_Exercice court A_
Réécrivez sous forme de liste JSON de chaînes les lignes des enregistrements, en partant de la ligne qui contient "Open the Anonymous profile avatar" et en allant jusqu'à la ligne qui contient "Open the Buttons", toutes deux incluses. Chaque ligne donne une chaîne, et les lignes vides sont omises.

_Texte présenté_
....

Dans la revue Communication et professionnalisation, on ne trouve pas ce terme dans les mots clés utilisés par les auteurs. Du côté de la revue Communication & organisation, 43 articles évoquent la notion de vulnérabilité et seulement 6 articles dans le titre ou le résumé. Les auteurs évoquent généralement les publics vulnérables et la façon dont ils sont représentés (Vigouroux-Zugasti, 2014; Vigouroux-Zugasti & Bourret, 2023). Ils s’intéressent également aux pratiques de communication qui vulnérabilisent en contexte organisationnel (Dumas, 2018) et aux nouvelles vulnérabilités liées aux technologies numériques (Carayol & Laborde, 2019; Dupré, 2018). La vulnérabilité est associée à la confiance (Ely, 2015; Camin, 2018), aux crises (Sicard, 1999) et plus largement aux politiques de prévention des risques (Rasse & Rasse, 2014). Le colloque Org & Co de 2019 sur « La face obscure de la communication des organisations » (Carayol et al., 2020) explore largement cette thématique sans toutefois épuiser les analyses qui restent à développer en communication organisationnelle.

....

_Enregistrements bruts_

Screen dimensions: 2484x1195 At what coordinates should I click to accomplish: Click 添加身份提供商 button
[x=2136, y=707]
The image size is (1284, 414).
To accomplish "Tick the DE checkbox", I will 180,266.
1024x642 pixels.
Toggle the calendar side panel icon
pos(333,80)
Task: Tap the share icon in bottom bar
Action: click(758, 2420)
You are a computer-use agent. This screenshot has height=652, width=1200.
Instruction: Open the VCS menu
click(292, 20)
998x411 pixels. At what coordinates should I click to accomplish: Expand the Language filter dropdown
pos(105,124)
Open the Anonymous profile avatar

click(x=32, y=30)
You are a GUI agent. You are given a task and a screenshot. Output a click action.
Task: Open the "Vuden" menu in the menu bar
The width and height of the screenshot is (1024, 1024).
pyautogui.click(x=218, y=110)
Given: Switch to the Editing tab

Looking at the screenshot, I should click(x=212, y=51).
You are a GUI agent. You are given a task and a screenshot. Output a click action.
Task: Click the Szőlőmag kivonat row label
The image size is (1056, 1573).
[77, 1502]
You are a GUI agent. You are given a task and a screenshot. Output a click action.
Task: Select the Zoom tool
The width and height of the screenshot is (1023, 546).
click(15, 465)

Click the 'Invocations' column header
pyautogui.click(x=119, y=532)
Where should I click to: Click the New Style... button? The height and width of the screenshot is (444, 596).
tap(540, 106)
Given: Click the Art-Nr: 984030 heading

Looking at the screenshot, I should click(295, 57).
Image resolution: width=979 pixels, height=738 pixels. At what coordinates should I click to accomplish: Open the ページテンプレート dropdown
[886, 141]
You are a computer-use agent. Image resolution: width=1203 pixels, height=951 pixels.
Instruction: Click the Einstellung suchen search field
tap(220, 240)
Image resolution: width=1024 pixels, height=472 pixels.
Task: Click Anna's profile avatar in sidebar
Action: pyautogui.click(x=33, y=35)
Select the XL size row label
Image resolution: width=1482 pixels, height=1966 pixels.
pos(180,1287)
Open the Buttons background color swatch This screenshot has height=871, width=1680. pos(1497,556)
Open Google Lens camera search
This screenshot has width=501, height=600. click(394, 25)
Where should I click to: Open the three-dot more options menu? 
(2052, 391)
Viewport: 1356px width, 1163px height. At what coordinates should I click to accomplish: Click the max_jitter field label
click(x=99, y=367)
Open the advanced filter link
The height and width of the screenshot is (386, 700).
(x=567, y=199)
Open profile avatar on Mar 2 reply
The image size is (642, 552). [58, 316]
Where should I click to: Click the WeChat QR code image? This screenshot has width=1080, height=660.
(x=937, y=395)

....

_Exercice court B_
D'après le texte présenté, combien d'articles de la revue Communication & organisation évoquent la notion de vulnérabilité ?

_Résultat de l'exercice A_
[
  "Open the Anonymous profile avatar",
  "click(x=32, y=30)",
  "You are a GUI agent. You are given a task and a screenshot. Output a click action.",
  "Task: Open the \"Vuden\" menu in the menu bar",
  "The width and height of the screenshot is (1024, 1024).",
  "pyautogui.click(x=218, y=110)",
  "Given: Switch to the Editing tab",
  "Looking at the screenshot, I should click(x=212, y=51).",
  "You are a GUI agent. You are given a task and a screenshot. Output a click action.",
  "Task: Click the Szőlőmag kivonat row label",
  "The image size is (1056, 1573).",
  "[77, 1502]",
  "You are a GUI agent. You are given a task and a screenshot. Output a click action.",
  "Task: Select the Zoom tool",
  "The width and height of the screenshot is (1023, 546).",
  "click(15, 465)",
  "Click the 'Invocations' column header",
  "pyautogui.click(x=119, y=532)",
  "Where should I click to: Click the New Style... button? The height and width of the screenshot is (444, 596).",
  "tap(540, 106)",
  "Given: Click the Art-Nr: 984030 heading",
  "Looking at the screenshot, I should click(295, 57).",
  "Image resolution: width=979 pixels, height=738 pixels. At what coordinates should I click to accomplish: Open the ページテンプレート dropdown",
  "[886, 141]",
  "You are a computer-use agent. Image resolution: width=1203 pixels, height=951 pixels.",
  "Instruction: Click the Einstellung suchen search field",
  "tap(220, 240)",
  "Image resolution: width=1024 pixels, height=472 pixels.",
  "Task: Click Anna's profile avatar in sidebar",
  "Action: pyautogui.click(x=33, y=35)",
  "Select the XL size row label",
  "Image resolution: width=1482 pixels, height=1966 pixels.",
  "pos(180,1287)",
  "Open the Buttons background color swatch This screenshot has height=871, width=1680. pos(1497,556)"
]

_Résultat de l'exercice B_
43 articles.